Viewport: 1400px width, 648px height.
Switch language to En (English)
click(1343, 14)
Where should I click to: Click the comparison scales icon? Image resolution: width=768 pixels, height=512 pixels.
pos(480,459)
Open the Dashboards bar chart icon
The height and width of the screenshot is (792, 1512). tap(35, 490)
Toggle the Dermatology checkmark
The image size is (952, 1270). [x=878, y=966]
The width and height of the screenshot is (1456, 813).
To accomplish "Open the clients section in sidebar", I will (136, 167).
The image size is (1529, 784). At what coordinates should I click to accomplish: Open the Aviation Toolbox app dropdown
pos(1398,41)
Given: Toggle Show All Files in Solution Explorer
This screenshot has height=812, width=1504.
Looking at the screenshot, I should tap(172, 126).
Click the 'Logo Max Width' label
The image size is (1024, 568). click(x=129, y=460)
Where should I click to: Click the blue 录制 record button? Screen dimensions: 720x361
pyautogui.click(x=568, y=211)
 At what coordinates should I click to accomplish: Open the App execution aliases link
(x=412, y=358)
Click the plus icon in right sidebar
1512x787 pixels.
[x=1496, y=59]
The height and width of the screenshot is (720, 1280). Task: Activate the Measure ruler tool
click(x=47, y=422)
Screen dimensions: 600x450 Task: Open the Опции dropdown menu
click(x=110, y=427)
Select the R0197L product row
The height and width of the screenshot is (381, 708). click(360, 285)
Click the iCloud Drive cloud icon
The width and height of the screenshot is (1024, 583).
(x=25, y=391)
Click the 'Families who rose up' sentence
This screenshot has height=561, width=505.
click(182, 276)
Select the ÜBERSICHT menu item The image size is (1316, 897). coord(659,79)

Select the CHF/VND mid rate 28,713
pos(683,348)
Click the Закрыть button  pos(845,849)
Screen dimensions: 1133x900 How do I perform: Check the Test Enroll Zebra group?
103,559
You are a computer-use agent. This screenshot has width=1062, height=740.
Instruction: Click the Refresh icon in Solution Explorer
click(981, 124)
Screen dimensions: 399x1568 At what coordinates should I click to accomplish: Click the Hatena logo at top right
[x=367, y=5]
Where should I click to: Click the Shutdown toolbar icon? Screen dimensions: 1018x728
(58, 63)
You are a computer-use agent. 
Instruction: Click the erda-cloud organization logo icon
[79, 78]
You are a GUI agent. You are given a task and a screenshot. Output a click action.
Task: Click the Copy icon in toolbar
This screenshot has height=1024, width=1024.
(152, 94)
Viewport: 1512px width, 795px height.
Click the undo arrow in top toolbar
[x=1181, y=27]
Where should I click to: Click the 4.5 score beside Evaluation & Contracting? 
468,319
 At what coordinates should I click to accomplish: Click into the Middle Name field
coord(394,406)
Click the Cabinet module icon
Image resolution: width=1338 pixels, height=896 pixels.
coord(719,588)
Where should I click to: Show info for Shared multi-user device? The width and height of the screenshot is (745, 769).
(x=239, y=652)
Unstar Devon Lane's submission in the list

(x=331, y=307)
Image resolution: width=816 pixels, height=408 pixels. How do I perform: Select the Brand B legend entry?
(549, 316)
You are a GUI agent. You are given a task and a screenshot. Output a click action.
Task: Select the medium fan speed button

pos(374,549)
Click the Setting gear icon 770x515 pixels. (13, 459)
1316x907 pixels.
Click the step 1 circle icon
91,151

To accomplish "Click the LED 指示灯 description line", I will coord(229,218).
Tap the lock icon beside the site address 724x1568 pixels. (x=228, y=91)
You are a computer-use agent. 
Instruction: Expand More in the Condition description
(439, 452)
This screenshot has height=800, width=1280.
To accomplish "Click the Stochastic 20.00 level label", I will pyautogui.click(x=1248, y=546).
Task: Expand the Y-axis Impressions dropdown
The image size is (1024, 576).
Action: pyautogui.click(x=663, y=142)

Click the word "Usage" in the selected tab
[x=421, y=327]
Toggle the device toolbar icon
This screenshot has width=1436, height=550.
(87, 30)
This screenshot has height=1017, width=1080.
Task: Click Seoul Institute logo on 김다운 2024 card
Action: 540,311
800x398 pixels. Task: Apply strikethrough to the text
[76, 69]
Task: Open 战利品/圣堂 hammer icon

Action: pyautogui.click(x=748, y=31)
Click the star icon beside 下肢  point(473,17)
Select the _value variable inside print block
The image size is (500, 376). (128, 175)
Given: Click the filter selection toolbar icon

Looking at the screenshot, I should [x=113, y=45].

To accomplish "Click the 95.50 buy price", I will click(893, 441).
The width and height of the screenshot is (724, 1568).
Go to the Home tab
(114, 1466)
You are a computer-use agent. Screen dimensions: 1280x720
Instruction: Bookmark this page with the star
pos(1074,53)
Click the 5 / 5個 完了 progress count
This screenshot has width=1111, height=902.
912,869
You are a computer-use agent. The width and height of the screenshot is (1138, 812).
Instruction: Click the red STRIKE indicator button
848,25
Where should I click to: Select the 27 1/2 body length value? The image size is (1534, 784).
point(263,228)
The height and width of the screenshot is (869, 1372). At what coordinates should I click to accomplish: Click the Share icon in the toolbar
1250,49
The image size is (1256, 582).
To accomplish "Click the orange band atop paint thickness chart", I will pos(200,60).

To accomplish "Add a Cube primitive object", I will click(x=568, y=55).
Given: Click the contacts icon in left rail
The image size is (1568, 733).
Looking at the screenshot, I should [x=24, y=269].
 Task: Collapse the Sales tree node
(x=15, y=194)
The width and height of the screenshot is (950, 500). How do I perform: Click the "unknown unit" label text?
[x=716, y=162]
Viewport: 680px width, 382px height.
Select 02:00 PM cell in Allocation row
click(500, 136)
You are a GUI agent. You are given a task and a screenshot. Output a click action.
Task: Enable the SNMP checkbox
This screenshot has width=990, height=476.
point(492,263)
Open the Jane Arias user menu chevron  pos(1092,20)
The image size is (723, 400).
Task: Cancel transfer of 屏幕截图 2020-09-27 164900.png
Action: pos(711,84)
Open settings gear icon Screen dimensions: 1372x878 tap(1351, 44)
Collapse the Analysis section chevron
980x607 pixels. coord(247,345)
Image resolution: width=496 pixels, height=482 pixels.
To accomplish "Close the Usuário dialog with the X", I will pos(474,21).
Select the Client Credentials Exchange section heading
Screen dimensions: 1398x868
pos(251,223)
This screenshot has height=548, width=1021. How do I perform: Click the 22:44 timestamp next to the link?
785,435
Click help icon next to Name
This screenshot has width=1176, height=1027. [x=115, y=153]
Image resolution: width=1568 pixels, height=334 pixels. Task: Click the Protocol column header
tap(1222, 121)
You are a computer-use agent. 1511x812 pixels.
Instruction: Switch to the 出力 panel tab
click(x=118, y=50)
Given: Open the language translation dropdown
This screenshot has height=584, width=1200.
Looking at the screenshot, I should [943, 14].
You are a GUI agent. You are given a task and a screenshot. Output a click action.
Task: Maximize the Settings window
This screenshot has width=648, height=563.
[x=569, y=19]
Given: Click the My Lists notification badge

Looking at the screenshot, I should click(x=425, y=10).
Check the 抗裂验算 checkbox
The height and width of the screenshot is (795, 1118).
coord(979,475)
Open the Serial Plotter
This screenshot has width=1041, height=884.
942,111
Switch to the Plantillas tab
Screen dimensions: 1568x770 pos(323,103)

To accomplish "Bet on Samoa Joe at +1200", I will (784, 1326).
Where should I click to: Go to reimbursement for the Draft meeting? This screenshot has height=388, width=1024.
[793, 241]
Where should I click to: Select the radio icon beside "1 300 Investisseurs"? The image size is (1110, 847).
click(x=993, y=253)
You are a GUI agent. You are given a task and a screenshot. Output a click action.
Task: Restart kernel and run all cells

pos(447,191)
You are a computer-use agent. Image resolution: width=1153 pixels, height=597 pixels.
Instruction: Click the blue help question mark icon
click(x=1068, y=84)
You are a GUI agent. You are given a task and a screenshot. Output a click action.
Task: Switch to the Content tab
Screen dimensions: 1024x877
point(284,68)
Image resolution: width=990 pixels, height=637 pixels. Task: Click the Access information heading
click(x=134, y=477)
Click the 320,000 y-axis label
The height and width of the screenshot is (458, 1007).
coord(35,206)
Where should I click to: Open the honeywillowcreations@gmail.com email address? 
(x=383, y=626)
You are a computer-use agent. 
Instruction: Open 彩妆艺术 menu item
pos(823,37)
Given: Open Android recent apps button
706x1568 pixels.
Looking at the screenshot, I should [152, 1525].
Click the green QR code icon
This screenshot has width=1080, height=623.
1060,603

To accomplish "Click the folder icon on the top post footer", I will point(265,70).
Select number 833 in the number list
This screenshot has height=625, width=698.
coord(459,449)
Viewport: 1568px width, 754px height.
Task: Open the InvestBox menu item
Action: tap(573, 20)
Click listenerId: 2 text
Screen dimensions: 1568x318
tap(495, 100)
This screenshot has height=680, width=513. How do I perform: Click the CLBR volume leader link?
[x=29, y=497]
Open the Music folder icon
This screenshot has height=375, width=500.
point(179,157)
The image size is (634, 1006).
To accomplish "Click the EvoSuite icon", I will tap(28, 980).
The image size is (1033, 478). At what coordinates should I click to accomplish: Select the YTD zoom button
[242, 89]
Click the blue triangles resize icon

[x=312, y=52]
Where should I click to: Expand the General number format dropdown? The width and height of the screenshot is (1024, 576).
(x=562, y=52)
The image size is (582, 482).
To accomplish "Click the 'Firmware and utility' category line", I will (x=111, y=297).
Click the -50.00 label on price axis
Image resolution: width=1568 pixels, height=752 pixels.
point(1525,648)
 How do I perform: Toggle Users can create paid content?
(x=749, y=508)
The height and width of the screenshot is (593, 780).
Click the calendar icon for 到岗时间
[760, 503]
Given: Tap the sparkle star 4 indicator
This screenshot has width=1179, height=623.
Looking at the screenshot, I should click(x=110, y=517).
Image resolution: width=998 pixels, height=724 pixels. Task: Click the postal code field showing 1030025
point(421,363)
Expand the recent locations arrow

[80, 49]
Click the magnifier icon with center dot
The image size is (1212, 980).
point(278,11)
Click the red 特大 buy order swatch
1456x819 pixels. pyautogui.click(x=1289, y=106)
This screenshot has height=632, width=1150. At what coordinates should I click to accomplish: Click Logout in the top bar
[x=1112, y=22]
§ §
▸ **What you should do**
Nothing but a number is expected here: the number of lines above that hold the word "gear".

▸ **Task solution**
2